Incapaz de decidirse, dejó pasar el momento. Entonces dio media vuelta y condujo a la señorita Briggeham a la salita donde se había dispuesto el té. Cerró la puerta tras de sí y observó como ella cruzaba el suelo de parqué y se dirigía al centro de la habitación. Al llegar allí se volvió lentamente, mientras recorría con la mirada las paredes cubiertas de seda color crema, el mullido sofá, el diván y los sillones de orejas, las cortinas de terciopelo azul oscuro, los apliques de bronce que flanqueaban el gran espejo, el fuego acogedor que crepitaba en la chimenea y el conjunto de porcelanas antiguas que amaba su madre y que adornaban las mesitas auxiliares de caoba.

– Una estancia encantadora, milord -dijo completando el círculo para situarse nuevamente frente a él-. Al igual que toda su casa.

– Gracias -Eric señaló el servicio de té-. ¿Le apetece una taza de té? ¿O preferiría algo más fuerte? ¿Un jerez, quizá?

La señorita Briggeham lo sorprendió al aceptar un jerez. Mientras ella tomaba asiento sobre el diván, él sirvió la bebida, se preparó un coñac para sí y acto seguido se sentó en el otro extremo. Sammie bebió un pequeño sorbo de jerez, gesto que atrajo la mirada de Eric hacia sus labios. Al instante se imaginó que se inclinaba y tocaba su labio inferior con la lengua para probar su dulzor. Pero cerró los ojos y apuró su bebida de un trago para borrar aquella sensual imagen.

Cuando volvió a abrir los ojos, depositó la copa vacía sobre la mesilla y tomó una jarra de vidrio que descansaba junto al servicio de té. Se la tendió diciendo:

– Es para usted

– ¿Para mí? -Sammie dejó su copa sobre la mesa y cogió la jarra. La sostuvo en alto para captar la luz del fuego y exclamó-: Pero si parece miel.

– Y lo es. Recuerdo que Hubert mencionó que casi se le habían agotado las existencias, de modo que he…
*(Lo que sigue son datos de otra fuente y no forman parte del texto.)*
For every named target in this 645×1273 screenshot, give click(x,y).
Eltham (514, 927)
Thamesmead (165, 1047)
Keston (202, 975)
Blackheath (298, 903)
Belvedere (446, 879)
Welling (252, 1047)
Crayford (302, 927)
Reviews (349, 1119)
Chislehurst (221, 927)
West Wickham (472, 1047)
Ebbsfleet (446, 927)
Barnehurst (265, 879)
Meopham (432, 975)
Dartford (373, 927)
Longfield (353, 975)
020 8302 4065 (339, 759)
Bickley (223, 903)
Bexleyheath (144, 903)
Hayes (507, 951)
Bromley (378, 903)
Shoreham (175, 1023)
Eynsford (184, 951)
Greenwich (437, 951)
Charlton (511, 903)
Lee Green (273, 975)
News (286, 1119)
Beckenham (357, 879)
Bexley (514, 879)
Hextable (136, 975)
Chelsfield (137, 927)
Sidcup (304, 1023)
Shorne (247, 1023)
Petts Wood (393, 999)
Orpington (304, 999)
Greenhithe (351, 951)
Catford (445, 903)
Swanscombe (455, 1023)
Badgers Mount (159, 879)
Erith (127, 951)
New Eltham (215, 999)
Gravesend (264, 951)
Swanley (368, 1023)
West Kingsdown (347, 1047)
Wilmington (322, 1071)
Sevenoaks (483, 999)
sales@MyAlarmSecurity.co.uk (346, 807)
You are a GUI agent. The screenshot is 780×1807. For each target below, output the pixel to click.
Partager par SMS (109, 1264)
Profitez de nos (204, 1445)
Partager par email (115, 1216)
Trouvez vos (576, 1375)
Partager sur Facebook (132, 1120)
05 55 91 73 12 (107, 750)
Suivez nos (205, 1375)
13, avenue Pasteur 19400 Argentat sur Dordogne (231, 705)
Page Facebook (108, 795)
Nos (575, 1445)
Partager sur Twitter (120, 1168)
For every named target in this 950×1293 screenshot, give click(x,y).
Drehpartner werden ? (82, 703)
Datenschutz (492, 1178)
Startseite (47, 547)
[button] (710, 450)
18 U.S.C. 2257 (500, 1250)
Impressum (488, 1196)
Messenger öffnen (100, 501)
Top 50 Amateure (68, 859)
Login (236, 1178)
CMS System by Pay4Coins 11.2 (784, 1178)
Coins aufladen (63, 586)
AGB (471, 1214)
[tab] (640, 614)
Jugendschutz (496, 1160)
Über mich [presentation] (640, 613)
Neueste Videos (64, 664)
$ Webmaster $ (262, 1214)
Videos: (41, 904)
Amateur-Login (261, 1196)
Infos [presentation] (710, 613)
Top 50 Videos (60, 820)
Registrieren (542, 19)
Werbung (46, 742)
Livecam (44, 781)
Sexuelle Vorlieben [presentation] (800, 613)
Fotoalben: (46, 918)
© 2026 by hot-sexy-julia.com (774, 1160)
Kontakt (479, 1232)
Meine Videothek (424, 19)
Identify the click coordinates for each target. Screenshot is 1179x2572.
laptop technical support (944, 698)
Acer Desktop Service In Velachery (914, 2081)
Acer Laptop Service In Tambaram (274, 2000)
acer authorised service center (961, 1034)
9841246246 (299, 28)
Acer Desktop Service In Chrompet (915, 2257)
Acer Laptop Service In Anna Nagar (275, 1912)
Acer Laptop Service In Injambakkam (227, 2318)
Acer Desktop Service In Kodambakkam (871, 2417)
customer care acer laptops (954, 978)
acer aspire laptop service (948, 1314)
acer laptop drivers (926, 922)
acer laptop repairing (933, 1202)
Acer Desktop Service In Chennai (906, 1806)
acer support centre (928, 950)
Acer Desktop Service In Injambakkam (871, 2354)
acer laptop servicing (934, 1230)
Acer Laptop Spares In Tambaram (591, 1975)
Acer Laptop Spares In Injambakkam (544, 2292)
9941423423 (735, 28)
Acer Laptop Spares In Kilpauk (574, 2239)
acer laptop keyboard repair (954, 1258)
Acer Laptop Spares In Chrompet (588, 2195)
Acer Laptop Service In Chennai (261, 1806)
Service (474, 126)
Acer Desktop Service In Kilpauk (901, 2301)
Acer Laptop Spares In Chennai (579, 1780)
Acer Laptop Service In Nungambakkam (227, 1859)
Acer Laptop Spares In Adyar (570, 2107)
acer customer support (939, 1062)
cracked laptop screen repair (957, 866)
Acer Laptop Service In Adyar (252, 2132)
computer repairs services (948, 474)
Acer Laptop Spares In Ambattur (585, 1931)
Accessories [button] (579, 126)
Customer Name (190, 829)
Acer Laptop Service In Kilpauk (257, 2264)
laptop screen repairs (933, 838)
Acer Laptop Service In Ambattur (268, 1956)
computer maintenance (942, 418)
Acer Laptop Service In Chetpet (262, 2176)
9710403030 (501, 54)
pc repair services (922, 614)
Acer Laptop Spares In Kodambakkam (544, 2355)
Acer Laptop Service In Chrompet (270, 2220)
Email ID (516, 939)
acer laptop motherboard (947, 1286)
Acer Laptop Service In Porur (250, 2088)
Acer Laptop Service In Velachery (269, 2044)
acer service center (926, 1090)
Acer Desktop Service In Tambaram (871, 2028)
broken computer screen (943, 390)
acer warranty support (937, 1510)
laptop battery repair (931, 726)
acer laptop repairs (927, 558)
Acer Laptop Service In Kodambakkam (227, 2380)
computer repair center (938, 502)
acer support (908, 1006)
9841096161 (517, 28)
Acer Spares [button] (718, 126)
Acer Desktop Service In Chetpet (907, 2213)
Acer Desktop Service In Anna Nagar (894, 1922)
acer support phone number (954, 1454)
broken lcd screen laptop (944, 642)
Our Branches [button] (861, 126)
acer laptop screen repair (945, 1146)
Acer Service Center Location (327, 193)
Su voz se perdió al ver que ella esbozaba una delicada sonrisa, una sonrisa que lo hechizó por completo y le provocó una oleada de calor en todo el cuerpo, una sonrisa que no se debía a que le regalasen flores y que sospechaba que no se podía conseguir con ninguno de los demás presentes por los que suspiraba la mayoría de las mujeres.

– Es usted muy atento -dijo ella-. Gracias.

– De nada. No obstante, debo admitir que mi regalo va acompañado de una petición.

– Con sumo gusto se la concederé, si está en mi mano.

– Usted ha dicho que la crema de miel que fabrica alivia los dolores de su amiga.